J.P. and her estranged husband, identified as B.G., have four children born between 2002 and 2008.
Justice Paul Walker ruled in a custody trial in 2012 that B.G. had sexually abused his three eldest children. In his ruling last month, he found the man had also molested his youngest child while the girl was in foster care.
Children's Minister Stephanie Cadieux said the decision to appeal was not about the family involved, but about every family that the ministry may interact with in the future.
"B.C. government lawyers advise me there is reason to believe the trial judge erred in a number of areas, and an appeal is warranted,'' she said in a statement.
Cadieux, who declined interviews on Friday, said the appeal will not impact a former senior civil servant's review of practice and policy in the ministry.
The review by Bob Plecas was announced last month after the Opposition New Democrats grilled the minister in the legislature about the case.
Cadieux said any staff concerns that arise from the investigation will be examined by a separate human resources review.
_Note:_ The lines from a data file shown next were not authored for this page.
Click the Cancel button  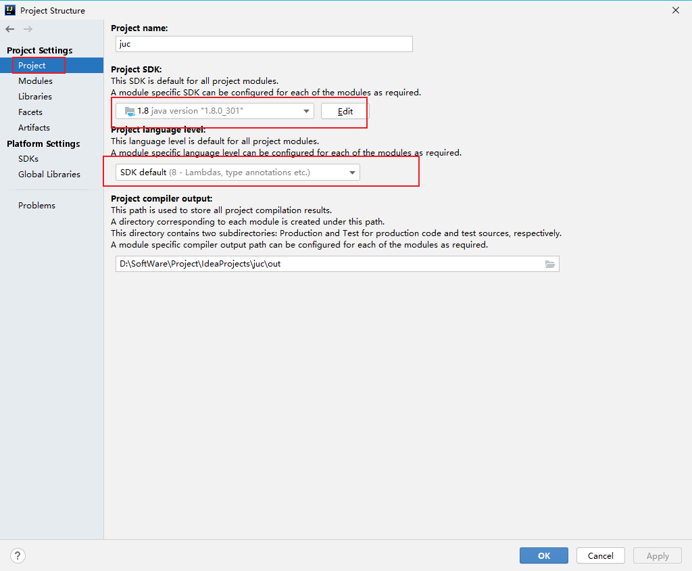[x=600, y=555]
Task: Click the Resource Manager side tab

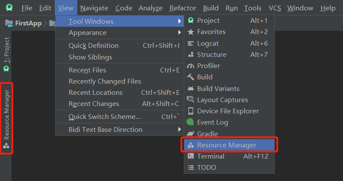Action: (6, 119)
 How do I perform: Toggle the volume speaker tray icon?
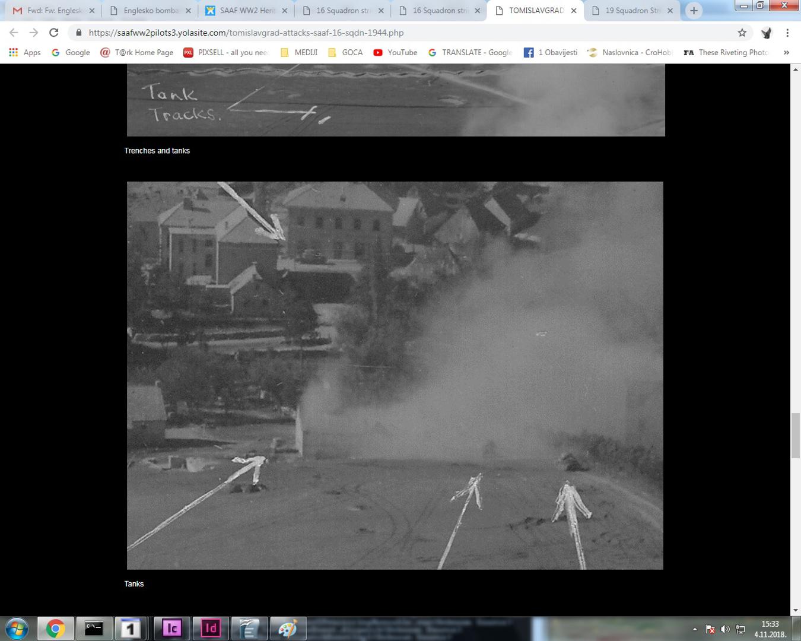pyautogui.click(x=725, y=629)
The justice ministry said in a statement that the finding that social workers in the case acted in bad faith has serious consequences for individual employees and others who perform the crucial public function of child protection.
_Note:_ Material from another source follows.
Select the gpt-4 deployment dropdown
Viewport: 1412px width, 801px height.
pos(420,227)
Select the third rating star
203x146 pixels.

The statement said the B.C. government will act as efficiently as possible to bring the appeal to a hearing and its comprehensive legal arguments will be filed within 90 days.
The notice of appeal filed Friday is sealed to the public as it includes family members' full names.
J.P.'s lawyer, Jack Hittrich, said he was "greatly disappointed'' that he did not receive a copy of the appeal ahead of time. He said he could not comment until he had read the document.